Former Volunteer of Year sentenced to 130 days in jail

A tearful Amber Wulff listens to the judge during her July 14, 2010, sentencing for stealing from a pair of Wallowa County organizations. Wulff, who lives in Scio, faces once count each of first-degree theft, identity theft and money laundering and eight counts of first-degree aggravated theft.

Amber Wulff, 32, who in 2008 was chosen the Wallowa Valley Little League Association's Volunteer of the Year, has been sentenced to 130 days in jail for stealing from Little League and Enterprise Education Foundation (EEF) while she was an officer in both organizations.

As part of a negotiated plea agreement, during the July 14 sentencing Wallowa-Union County Circuit Court Judge Russ West ordered Wulff to also pay the two nonprofits $17,021 in restitution - $8,798 to EEF and $8,223 to Little League - and $4,000 in compensatory fines.

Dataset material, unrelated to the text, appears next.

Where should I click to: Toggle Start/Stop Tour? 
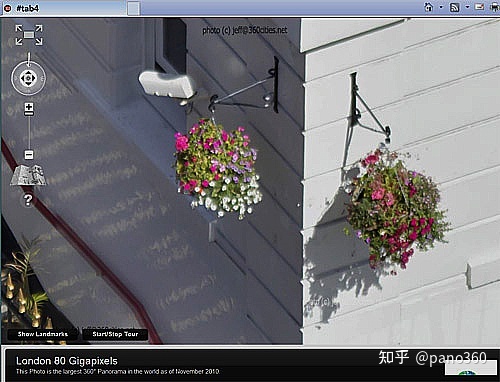click(x=115, y=334)
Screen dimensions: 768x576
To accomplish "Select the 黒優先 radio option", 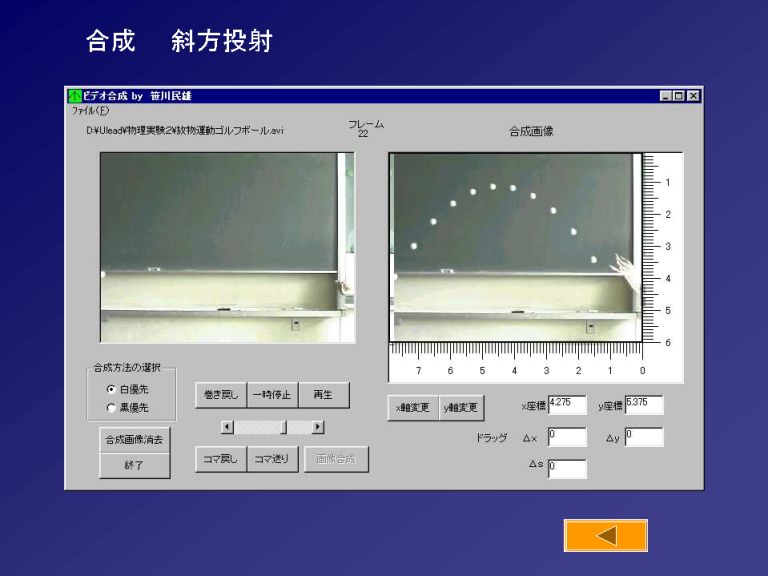I will (x=111, y=407).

Because the defendant is expecting a baby within the next few weeks, West told Wulff, the mother of two school-aged children, to report Sept. 15 to Union County jail to begin her jail term. During the last 30 days of her sentence she will be eligible for alternative sentencing, such as house arrest.

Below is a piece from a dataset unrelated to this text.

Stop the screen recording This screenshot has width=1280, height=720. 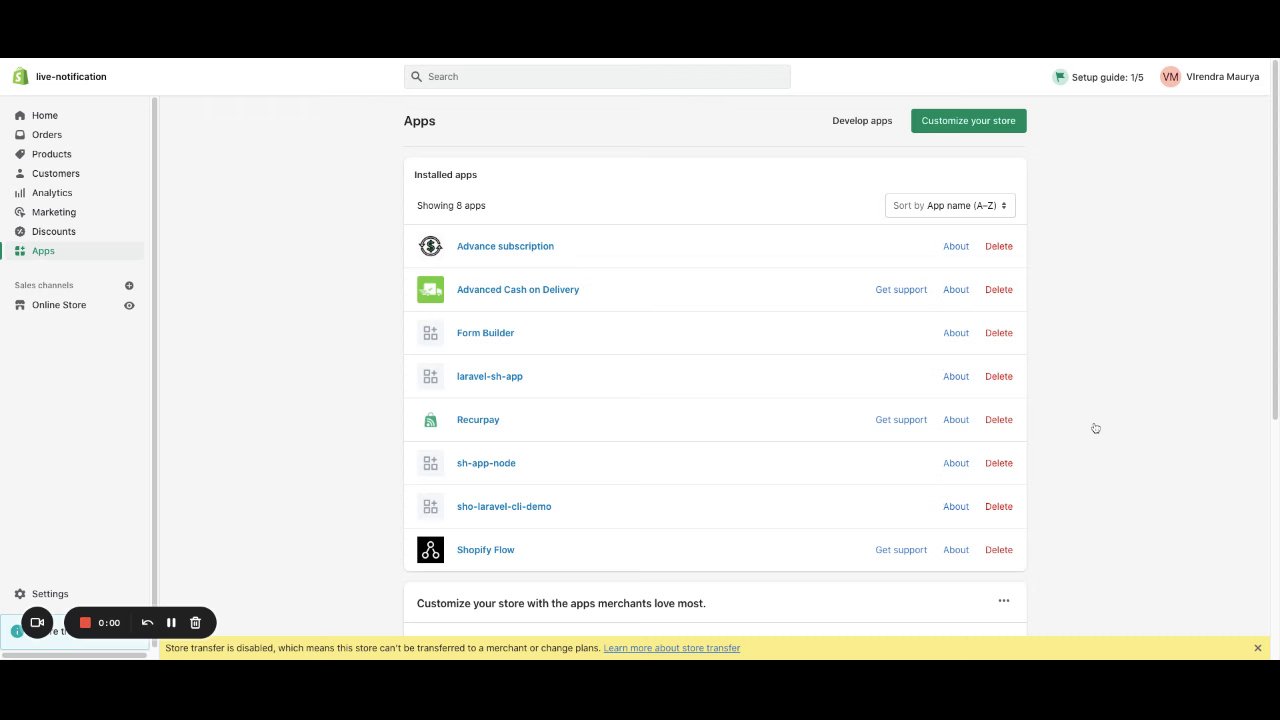pos(86,623)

Wulff was represented by attorney Victoria Moffet of La Grande, while Wallowa County District Attorney Mona K. Williams prosecuted the case.

Wulff's crimes against the volunteer entities came to light after she moved to Scio last summer and serious discrepancies were found.

"I'm not going to make excuses for what I did wrong. ... I got so caught up in being a super mom, that I made horrible choices. I'll be paying for it ... the rest of my life," said a tearful Wulff at the end of a three-hour long sentencing hearing July 14 in the Wallowa County Courthouse.

Wulff pleaded guilty to five Class C felonies -three first-degree theft and two first-degree forgery counts - in the EEF case, and three Class A misdemeanor counts of misapplication of entrusted funds in the Little League case.

She was originally charged with four counts of first-degree theft, two of first-degree forgery, and four of second-degree theft in the EEF case and one count of first-degree theft, three counts of second-degree theft and four counts of misapplication of entrusted funds in the Little League case.

Wulff served as EEF treasurer from near the end of 2005 through part of 2009, and was Little League association secretary from 2006 through mid-2009. She was also an Enterprise School Board member from 2006 until she left Wallowa County last summer.

The "entrusted funds" included an unknown amount of cash from Little League boys' and girls' concessions, which was never deposited; in fact, unbeknown to anyone else, an account that held $4,000 when she took over responsibility for it was closed for lack of sufficient funds. The restitution amount to Little League was an estimate of how much she actually "misapplied" for her own use.

Testimony from representatives of both EEF and Little League indicated that Wulff's criminal breach of their confidence has resulted in a loss of trust of them within the community.

Mike Wiedeman, a founding member of the EEF, reported that the EEF - which pays for music and art programs in the Enterprise school system - has experienced a 50 percent reduction in fundraising since Wulff was charged.

"The level of deception that Amber went through to steal from the Enterprise Education Foundation was, for lack of a better word, impressive," said EEF president Cindi Aschenbrenner. "I used to think she was one of the most selfless people I had ever met . ... I hope that someday Amber sees the far reaching damage she has done to the EEF fundraising efforts and how that has affected the kids."

Written statements were read into the record from the LL association as a group and from LL officer Kannon Miller, who said she had previously considered Wulff a close personal friend.

Wallowa County District attorney Mona K. Williams had asked 80 more days in jail than the final sentence, because more space in the Union County jail for Wallowa County is currently not available.

Because of a stipulation in Oregon law, four 30-day sentences recommended for the felonies (one theft and one forgery sentence were concurrent) were reduced to 10 days each by the judge.

However, each of the misdemeanors received the full 30-day recommended sentence.

"I would say that I'm glad to be through the process and I'm glad to be back to business as usual, which is raising money through the foundation for the kids," Aschenbrenner said about the sentence.

Before he sentenced Wulff, Judge West talked about the irony in her being named as the top volunteer during a year she'd been stealing while in a position of trust.

"These organizations were your cash cow for your own needs," said West. "I hope these aren't crocodile tears and you are sincere. Only you know for sure."